WORTWUCHS | Literaturlexikon

Desiderat

Das Desiderat beschreibt einen Gegenstand oder auch ein Objekt, das fehlt oder noch gebraucht wird. Dabei leitet sich das Wort Desiderat oder auch Desideratum aus dem Lateinischen ab (pl. Desiderate, im Lateinischen Desiderata).

Die Bedeutung von Desiderat ist im eigentlichen Wortsinn „von den Gestirnen herabgefleht“ und meint folglich etwas, das gewünscht und nicht vorhanden ist. Hierbei geht es allerdings weniger darum, eine abstrakte oder nicht-existente Sache zu erbitten, sondern ein reales Objekt, das nur am jeweiligen Ort nicht vorhanden ist oder eben erwünscht wird.

Desiderat im literarischen Kontext

Prinzipiell kann das Wort sinnbildlich für jeden Mangel gebraucht werden, doch haben sich mit den Jahren vor allem vier Bedeutungen herauskristallisiert.

  • In Bibliotheken meint das Desiderat ein Buch, das zur Anschaffung vorgeschlagen wurde und noch nicht im Magazin der Bibliothek vorhanden ist.
  • Im Zusammenhang mit dem Schreiben, kann unter einem solchen auch ein unvollendetes Manuskript oder nicht begonnene Schreibarbeit gemeint sein.
  • In der Forschung verstehen wir unter dem Begriff ein Gebiet, das noch nicht erschlossen wurde oder deren Erkundung noch nicht gänzlich abgeschlossen ist.
  • Weiterhin kann als Desiderat das fehlende Objekt in einer Sammlung oder einer Teilsammlung verstanden werden.

Hinweis: In Bezug auf das unvollendete Manuskript geht es allerdings weniger um eine unfertige Idee, als um das berufliche Schreiben, wie es beispielsweise bei Sachbüchern der Fall ist.

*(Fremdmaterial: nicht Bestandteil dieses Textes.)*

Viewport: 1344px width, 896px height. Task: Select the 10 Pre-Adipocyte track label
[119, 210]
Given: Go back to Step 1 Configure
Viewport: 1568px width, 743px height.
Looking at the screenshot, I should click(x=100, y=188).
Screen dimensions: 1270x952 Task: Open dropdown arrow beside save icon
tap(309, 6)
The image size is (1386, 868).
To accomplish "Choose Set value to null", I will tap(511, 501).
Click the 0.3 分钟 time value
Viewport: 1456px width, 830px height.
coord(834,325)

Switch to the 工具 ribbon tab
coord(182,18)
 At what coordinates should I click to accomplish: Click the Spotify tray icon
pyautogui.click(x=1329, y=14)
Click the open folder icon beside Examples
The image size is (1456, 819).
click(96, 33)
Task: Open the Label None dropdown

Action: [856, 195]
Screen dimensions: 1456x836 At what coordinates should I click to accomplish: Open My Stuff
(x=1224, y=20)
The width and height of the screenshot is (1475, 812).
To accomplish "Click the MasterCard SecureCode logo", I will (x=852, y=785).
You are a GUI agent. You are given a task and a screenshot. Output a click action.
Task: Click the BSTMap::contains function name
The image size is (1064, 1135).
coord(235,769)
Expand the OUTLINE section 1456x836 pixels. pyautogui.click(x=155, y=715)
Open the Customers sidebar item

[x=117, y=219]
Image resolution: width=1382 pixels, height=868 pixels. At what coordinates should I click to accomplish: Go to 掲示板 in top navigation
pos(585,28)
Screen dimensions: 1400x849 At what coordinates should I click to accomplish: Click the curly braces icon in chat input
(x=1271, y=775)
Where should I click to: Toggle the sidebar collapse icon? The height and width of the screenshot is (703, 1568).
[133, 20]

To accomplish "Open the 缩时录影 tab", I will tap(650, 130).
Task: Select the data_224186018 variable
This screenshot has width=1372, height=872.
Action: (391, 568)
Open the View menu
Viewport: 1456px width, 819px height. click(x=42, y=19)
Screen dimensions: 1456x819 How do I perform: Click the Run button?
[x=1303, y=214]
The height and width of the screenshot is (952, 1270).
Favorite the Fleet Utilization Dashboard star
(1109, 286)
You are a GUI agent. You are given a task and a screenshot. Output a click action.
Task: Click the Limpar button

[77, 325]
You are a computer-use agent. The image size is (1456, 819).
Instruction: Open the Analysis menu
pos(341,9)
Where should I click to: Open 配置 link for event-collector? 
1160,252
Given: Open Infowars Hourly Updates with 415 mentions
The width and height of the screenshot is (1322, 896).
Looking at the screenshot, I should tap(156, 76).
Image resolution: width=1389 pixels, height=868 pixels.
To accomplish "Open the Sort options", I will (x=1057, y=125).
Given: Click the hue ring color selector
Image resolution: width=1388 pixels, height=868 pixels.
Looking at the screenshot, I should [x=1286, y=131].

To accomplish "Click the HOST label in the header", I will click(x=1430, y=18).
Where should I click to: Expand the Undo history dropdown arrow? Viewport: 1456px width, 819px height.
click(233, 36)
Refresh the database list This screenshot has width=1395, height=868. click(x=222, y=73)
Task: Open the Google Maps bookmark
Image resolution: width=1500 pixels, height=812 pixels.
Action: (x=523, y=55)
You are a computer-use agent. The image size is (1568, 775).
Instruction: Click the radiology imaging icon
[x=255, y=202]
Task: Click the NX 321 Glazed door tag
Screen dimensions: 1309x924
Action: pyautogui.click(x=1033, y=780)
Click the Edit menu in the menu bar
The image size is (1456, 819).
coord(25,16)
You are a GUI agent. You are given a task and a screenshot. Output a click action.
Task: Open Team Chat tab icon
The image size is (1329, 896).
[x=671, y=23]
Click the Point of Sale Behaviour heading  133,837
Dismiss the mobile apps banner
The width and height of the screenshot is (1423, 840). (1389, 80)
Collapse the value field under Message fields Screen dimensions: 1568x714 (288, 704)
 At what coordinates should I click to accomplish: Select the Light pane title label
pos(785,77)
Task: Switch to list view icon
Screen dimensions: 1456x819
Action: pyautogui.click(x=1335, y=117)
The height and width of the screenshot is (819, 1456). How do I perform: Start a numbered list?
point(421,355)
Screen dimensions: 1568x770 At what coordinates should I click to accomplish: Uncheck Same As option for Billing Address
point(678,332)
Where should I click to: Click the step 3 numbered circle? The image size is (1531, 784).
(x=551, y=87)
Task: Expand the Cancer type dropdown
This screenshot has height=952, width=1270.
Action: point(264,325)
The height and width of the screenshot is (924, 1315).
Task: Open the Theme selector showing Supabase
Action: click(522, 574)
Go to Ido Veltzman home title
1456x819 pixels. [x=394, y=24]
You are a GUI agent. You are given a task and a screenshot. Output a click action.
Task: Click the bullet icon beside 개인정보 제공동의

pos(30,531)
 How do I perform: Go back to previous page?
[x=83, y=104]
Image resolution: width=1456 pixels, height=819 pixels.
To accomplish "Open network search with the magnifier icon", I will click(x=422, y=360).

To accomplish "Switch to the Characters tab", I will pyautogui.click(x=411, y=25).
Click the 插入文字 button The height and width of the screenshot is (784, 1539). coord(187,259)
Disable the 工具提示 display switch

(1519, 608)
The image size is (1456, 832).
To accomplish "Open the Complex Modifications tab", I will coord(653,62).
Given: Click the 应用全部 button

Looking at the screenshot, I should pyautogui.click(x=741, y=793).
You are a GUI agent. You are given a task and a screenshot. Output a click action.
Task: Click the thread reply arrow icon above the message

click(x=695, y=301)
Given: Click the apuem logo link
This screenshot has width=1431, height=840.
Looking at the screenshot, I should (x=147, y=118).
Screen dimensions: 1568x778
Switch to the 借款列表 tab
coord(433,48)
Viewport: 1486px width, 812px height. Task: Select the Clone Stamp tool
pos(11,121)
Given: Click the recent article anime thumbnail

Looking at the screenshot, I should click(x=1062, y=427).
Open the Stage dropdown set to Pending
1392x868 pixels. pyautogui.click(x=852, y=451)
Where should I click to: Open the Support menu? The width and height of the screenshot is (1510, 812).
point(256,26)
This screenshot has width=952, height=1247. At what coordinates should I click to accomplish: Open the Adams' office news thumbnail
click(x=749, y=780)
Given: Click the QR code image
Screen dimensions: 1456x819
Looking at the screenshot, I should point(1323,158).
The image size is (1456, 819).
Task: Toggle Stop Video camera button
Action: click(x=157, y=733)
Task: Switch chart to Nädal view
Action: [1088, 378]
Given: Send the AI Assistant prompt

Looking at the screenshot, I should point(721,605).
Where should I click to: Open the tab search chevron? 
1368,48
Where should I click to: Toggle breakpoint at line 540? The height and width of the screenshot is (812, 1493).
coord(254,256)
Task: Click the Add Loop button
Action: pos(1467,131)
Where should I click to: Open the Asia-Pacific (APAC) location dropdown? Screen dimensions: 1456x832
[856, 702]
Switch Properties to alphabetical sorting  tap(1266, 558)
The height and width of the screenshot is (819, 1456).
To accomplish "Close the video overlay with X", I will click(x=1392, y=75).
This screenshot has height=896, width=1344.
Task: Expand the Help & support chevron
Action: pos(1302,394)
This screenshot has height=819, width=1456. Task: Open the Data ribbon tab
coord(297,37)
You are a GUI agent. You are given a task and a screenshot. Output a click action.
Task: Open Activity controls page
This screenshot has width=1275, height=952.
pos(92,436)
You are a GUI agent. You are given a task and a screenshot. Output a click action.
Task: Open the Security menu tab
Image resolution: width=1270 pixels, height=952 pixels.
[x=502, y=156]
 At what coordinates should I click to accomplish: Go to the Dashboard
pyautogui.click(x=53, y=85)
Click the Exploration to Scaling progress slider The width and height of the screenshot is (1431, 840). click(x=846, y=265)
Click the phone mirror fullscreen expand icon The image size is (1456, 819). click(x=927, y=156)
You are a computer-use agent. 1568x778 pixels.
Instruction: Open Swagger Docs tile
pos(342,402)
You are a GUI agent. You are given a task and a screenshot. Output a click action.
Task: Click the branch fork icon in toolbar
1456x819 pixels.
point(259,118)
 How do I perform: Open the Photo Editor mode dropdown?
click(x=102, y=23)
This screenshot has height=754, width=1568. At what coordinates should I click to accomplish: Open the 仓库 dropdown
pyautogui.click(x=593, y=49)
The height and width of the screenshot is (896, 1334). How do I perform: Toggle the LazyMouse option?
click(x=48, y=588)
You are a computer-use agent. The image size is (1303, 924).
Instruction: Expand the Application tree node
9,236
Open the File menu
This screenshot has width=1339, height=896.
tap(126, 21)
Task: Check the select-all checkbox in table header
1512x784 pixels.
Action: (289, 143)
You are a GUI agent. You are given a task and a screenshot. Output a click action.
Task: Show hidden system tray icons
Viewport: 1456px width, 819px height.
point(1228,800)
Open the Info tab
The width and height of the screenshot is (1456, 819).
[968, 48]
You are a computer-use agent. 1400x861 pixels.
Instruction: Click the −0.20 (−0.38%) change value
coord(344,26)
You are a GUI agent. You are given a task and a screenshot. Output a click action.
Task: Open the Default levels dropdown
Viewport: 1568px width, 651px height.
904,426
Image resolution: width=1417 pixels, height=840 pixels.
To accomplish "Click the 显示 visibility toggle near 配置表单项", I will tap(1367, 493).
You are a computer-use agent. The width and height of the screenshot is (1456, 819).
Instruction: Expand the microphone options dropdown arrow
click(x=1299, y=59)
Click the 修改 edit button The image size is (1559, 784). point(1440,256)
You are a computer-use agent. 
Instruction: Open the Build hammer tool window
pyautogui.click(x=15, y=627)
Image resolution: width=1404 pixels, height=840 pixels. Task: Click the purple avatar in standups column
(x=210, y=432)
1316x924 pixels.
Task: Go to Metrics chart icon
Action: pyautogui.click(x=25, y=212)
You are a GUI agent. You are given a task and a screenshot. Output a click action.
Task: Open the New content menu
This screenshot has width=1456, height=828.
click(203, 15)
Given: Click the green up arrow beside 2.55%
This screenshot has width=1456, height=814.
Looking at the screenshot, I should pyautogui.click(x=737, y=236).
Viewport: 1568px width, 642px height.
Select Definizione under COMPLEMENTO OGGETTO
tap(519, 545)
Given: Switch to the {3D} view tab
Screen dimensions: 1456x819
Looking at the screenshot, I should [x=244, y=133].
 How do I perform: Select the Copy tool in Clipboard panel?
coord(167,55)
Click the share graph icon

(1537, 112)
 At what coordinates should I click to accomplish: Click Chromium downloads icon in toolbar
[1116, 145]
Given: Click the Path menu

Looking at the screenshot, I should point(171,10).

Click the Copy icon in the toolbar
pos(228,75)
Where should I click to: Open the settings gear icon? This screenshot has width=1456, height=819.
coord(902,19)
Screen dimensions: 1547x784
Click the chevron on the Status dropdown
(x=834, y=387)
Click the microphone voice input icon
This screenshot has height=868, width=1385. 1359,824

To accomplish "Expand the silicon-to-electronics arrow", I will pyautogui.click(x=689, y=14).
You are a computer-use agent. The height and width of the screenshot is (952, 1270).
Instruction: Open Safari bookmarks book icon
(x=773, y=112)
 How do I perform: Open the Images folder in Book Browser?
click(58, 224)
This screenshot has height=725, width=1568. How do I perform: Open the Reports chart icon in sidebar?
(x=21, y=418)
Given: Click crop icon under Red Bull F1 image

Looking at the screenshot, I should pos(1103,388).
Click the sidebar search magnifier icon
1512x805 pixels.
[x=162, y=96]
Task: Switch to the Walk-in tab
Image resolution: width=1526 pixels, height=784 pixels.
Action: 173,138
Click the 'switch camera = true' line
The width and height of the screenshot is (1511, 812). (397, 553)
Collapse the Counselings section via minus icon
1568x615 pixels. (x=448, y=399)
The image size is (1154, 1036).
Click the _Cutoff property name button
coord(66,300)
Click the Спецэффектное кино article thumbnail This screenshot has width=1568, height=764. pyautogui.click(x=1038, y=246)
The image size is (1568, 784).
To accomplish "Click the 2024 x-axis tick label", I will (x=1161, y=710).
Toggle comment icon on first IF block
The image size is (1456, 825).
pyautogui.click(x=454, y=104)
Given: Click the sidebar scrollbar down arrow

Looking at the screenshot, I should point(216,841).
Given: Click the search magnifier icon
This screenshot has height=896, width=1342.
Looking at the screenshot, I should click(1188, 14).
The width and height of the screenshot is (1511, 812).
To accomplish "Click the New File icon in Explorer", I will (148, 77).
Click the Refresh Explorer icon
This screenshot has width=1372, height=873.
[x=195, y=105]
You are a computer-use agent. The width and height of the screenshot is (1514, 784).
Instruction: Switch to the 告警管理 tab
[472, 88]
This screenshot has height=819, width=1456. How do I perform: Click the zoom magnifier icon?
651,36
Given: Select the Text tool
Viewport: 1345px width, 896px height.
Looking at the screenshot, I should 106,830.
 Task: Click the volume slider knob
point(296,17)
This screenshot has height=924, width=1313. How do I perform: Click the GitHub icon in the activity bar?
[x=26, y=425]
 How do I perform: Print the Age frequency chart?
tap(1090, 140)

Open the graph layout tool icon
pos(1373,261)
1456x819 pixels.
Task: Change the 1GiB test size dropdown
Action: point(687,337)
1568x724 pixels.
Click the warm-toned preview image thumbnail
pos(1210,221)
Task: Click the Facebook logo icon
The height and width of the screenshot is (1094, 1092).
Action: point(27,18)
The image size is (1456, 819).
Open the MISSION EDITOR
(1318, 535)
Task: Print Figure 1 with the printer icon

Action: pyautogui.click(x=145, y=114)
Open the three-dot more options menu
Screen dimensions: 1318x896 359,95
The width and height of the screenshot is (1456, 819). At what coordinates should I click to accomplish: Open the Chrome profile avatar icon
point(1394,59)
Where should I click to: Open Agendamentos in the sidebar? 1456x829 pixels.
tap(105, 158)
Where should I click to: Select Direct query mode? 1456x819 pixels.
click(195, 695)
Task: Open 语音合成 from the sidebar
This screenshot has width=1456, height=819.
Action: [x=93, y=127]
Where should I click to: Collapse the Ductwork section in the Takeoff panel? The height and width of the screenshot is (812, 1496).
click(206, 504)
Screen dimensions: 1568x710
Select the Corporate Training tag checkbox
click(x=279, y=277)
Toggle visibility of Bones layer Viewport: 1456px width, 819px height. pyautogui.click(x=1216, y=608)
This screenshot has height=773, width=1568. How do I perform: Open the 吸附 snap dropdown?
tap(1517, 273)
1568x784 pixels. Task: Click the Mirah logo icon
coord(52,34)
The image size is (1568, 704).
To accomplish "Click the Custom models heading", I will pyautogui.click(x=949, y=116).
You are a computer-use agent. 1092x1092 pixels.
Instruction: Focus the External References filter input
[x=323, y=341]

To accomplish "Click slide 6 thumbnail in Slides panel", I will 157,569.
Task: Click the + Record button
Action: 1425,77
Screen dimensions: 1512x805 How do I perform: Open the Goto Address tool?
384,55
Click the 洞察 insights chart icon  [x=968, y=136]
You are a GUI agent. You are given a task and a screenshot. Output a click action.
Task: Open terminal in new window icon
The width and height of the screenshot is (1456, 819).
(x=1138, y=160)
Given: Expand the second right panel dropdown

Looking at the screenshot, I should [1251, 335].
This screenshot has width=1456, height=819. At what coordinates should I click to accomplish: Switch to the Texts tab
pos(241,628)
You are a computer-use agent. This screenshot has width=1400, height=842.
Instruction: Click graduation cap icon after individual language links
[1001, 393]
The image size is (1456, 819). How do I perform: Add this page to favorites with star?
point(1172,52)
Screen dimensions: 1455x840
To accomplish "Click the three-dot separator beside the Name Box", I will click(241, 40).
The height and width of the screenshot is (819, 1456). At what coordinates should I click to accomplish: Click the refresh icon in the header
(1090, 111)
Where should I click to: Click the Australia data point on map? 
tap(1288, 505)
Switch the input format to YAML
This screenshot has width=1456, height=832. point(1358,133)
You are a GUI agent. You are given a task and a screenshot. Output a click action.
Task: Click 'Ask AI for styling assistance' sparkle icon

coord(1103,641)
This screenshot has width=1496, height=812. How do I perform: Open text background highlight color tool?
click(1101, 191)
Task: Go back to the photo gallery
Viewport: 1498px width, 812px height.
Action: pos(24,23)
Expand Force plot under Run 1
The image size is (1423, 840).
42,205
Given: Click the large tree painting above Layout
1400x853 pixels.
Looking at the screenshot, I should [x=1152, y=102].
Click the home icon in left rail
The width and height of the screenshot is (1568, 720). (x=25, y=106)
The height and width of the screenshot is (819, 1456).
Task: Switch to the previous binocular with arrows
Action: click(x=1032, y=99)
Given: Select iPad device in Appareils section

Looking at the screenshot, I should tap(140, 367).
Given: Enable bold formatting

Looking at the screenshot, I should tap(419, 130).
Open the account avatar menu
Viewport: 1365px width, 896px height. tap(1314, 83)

Nicht jeder unfertige Plot im Kopf eines Autors ist folglich ein Desiderat.

Vielmehr sprechen wir von einem Desiderat, wenn ein Verlag plant, eine Buchreihe zum Thema „Gartenteich“ auf den Markt zu bringen und folglich ganz bestimmte Schreibarbeiten dafür einfordert und Autoren mit der Verfassung dieser beauftragt.